Após reconquistar a grande cidade síria de Antióquia para o Império Romano, Aureliano subiu o curso do rio Orontes e entrou sem contestação nas cidades de Apamea, Larissa e Arethusa, percorrendo o caminho em direção à cidade de Emesa (atual Homs, na Síria), também cortada pelo referido rio. Então, ao se aproximar das muralhas desta Cidade, os romanos observaram o exército de Palmira em formação em frente às mesmas. Segundo o relato de Zósimo:

“Encontrando o Exército Palmireno formado ante Emesa, totalizando setenta mil homens, entre Palmirense e seus aliados, Aureliano opôs a eles a cavalaria dálmata, os Mésios e os Panônios, e as Legiões célticas de Noricum e Rétia, e atrás destas os mais seletos regimentos imperiais, escolhidos homem a homem, a cavalaria da Mauritânia, os Tianenses, os Mesopotâmicos, os Sírios, os Fenícios e os Palestinos, todos homens de reconhecido valor; os Palestinos ao lado de outras armas, brandindo porretes e cajados. No começo do engajamento, a cavalaria romana recuou, a fim de que os Palmirenses, que os excediam em número, e eram melhores cavaleiros, valendo-se de algum estratagema, não cercassem o exército romano. Mas a cavalaria palmirena os perseguiu tão ferozmente, embora as suas fileiras estivessem desfeitas, que o evento ocorreu muito contrariamente ao que esperava a cavalaria romana. Porque eles foram perseguidos por um inimigo cuja força lhes era muito superior, e consequentemente muitos deles foram derrubados. A infantaria então teve que suportar o peso da ação. Observando que os Palmirenses tinham quebrado as suas linhas quando a cavalaria iniciou a perseguição, ela deu meia-volta e atacou quando eles estavam espalhados e em desordem. Nesta ocasião, muitos deles foram mortos, porque um lado lutou com as armas costumeiras, enquanto os Palestinos empregaram clavas e cajados contra cotas de malha feitas de ferro e latão. Consequentemente, os Palmirenses debandaram com a maior precipitação, e em sua fuga eles pisotearam uns aos outros, ficando em pedaços, como se o inimigo já não os tivesse massacrado suficientemente; O campo ficou coalhado de homens e cavalos mortos, enquanto os poucos que escaparam refugiaram-se na cidade.”

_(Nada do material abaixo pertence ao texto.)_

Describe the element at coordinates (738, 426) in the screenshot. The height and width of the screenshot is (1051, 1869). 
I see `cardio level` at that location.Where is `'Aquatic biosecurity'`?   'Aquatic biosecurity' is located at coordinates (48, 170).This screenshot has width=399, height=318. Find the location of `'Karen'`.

Zózimo, New History, Book 1

A derrota abalou o espírito de Zenóbia, que, após consultar seus auxiliares, decidiu abandonar Emesa e entrincheirar-se em Palmira, tendo em vista que os habitantes da cidade já manifestavam a sua insatisfação com a rainha e davam mostras de simpatia aos Romanos. Com a partida de Zenóbia, Aureliano entrou em Emesa, onde efetivamente ele foi bem recebido pelos cidadãos e capturou uma parte do tesouro que a rainha não havia conseguido levar consigo. Na cidade, segundo a História Augusta, o imperador fez oferendas no Templo de Elagabalus, divindade solar introduzida em Roma pelo imperador Elagábalo (ou Heliogábalo). Aureliano, tudo indica, atribuiu a vitória que lhe valeu a conquista de Emesa à divindade e, mais tarde, dedicaria um templo ao Sol Invicto, em Roma.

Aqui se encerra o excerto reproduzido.